> [PROBLEM] From the entries below, copy every line where the string "button" appears.

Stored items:
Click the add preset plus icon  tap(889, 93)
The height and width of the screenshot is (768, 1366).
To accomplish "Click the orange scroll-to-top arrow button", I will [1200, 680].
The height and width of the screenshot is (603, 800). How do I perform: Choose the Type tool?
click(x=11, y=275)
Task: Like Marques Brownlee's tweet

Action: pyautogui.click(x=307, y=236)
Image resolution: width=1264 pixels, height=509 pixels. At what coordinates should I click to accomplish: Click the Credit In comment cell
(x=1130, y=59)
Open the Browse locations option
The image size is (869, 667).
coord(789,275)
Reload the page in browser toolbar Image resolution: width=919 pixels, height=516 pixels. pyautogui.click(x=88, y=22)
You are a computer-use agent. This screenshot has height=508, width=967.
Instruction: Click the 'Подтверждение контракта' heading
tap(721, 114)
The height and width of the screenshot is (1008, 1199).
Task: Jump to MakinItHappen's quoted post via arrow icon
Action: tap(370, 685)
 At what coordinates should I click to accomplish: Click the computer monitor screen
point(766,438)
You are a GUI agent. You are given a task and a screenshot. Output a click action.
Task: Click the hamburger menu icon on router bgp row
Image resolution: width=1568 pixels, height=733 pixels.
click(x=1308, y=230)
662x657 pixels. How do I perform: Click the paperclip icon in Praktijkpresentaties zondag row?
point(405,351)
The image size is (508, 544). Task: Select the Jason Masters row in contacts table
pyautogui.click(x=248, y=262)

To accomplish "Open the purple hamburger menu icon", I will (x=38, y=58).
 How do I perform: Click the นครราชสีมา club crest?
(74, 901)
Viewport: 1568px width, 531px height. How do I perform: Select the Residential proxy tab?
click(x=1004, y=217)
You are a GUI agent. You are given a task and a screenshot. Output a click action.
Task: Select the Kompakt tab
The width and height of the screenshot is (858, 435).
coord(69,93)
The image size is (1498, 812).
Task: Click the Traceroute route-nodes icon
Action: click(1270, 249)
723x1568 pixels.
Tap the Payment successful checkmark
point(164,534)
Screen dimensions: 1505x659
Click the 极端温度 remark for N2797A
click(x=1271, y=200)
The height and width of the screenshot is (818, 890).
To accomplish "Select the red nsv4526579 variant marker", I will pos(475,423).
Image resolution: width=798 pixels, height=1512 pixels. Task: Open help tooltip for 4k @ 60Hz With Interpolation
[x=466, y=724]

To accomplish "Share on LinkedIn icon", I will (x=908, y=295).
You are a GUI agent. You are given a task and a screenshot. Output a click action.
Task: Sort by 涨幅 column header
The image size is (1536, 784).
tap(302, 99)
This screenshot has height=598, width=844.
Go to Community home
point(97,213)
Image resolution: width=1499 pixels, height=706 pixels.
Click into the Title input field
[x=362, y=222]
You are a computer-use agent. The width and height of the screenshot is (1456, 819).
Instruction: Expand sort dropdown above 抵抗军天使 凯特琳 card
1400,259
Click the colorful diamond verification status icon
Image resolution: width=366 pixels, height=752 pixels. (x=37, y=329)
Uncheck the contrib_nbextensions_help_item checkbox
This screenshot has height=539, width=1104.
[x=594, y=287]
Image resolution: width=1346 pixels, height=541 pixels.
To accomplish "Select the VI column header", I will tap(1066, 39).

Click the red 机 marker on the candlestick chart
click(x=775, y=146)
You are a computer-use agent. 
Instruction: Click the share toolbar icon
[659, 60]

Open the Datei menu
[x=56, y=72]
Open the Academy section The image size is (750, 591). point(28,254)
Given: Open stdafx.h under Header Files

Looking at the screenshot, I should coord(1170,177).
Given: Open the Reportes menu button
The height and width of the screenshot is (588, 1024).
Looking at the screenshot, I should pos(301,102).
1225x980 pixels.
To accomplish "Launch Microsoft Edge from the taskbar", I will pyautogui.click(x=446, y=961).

> [RESPONSE FOR THIS EXERCISE]
To accomplish "Click the orange scroll-to-top arrow button", I will [1200, 680].
Given: Open the Reportes menu button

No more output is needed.